### Your assignment
Write out all of the records precisely. Skip anything that is a picture.

Saved entries:
BEGIN

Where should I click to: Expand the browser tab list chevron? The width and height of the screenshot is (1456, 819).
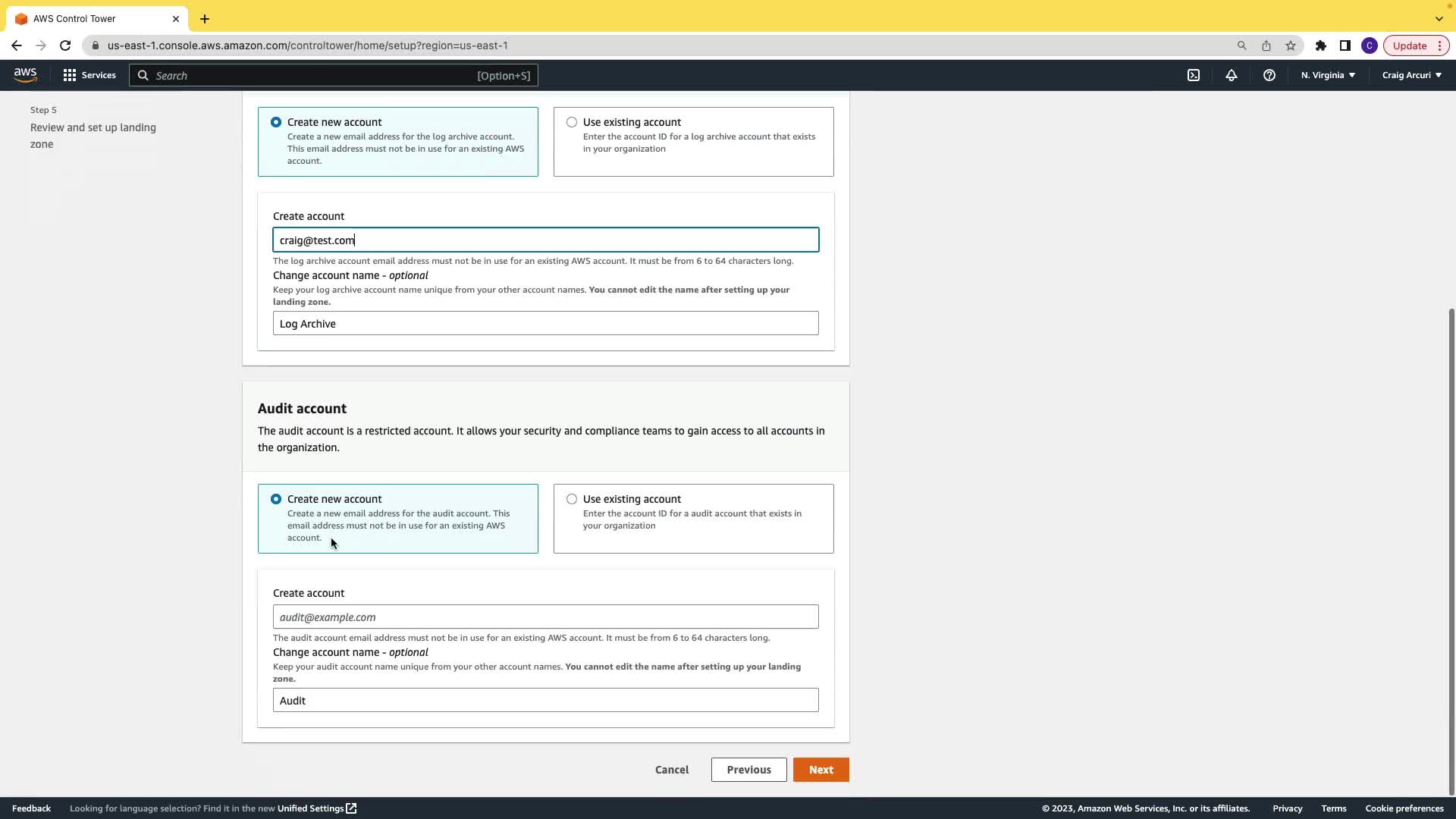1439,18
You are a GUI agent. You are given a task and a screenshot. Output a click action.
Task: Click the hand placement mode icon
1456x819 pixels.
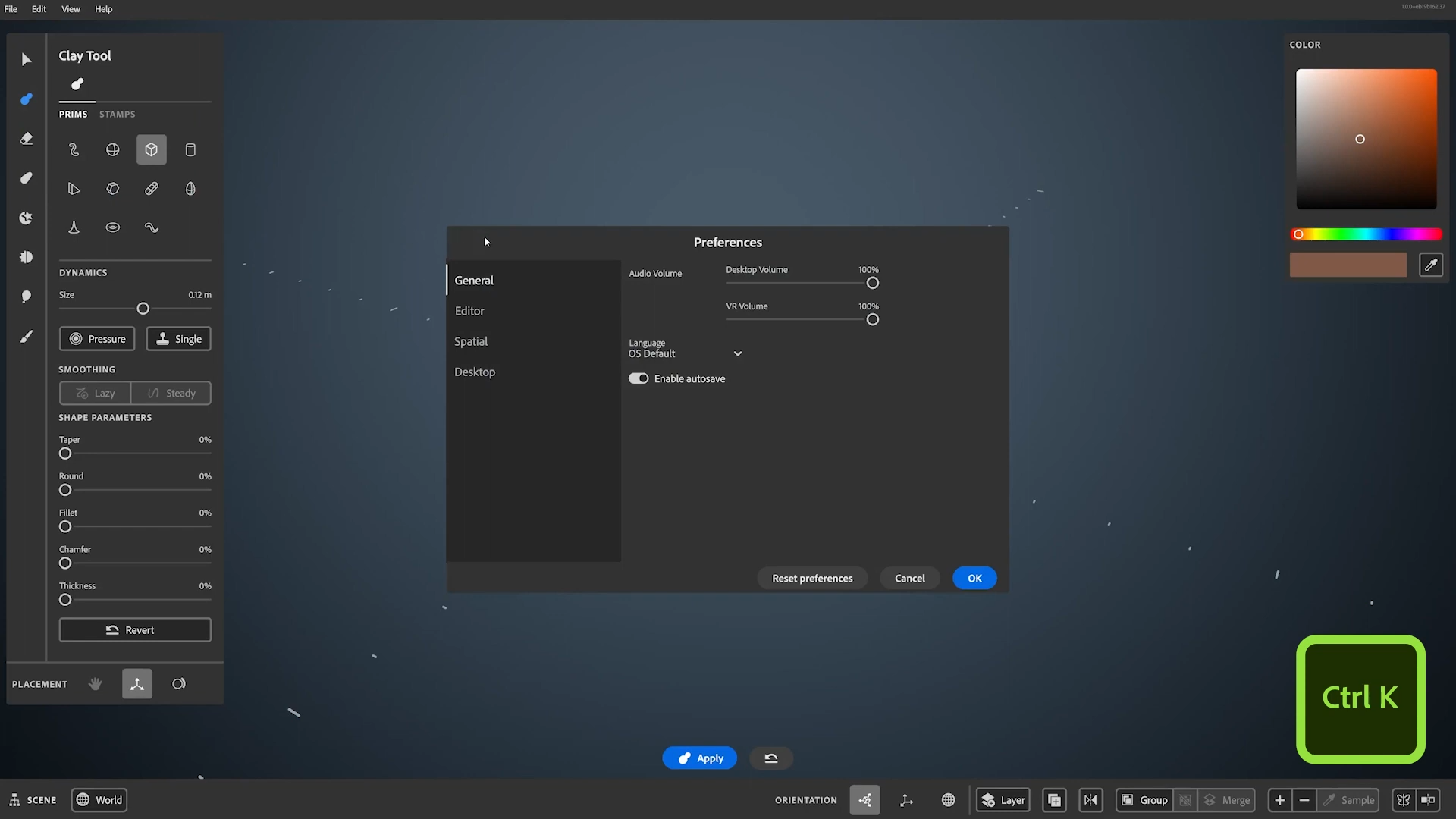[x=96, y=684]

END

### Task output
Where should I click to: Expand the browser tab list chevron? The width and height of the screenshot is (1456, 819).
1439,18
You are a GUI agent. You are given a task and a screenshot. Output a click action.
Task: Click the hand placement mode icon
1456x819 pixels.
[x=96, y=684]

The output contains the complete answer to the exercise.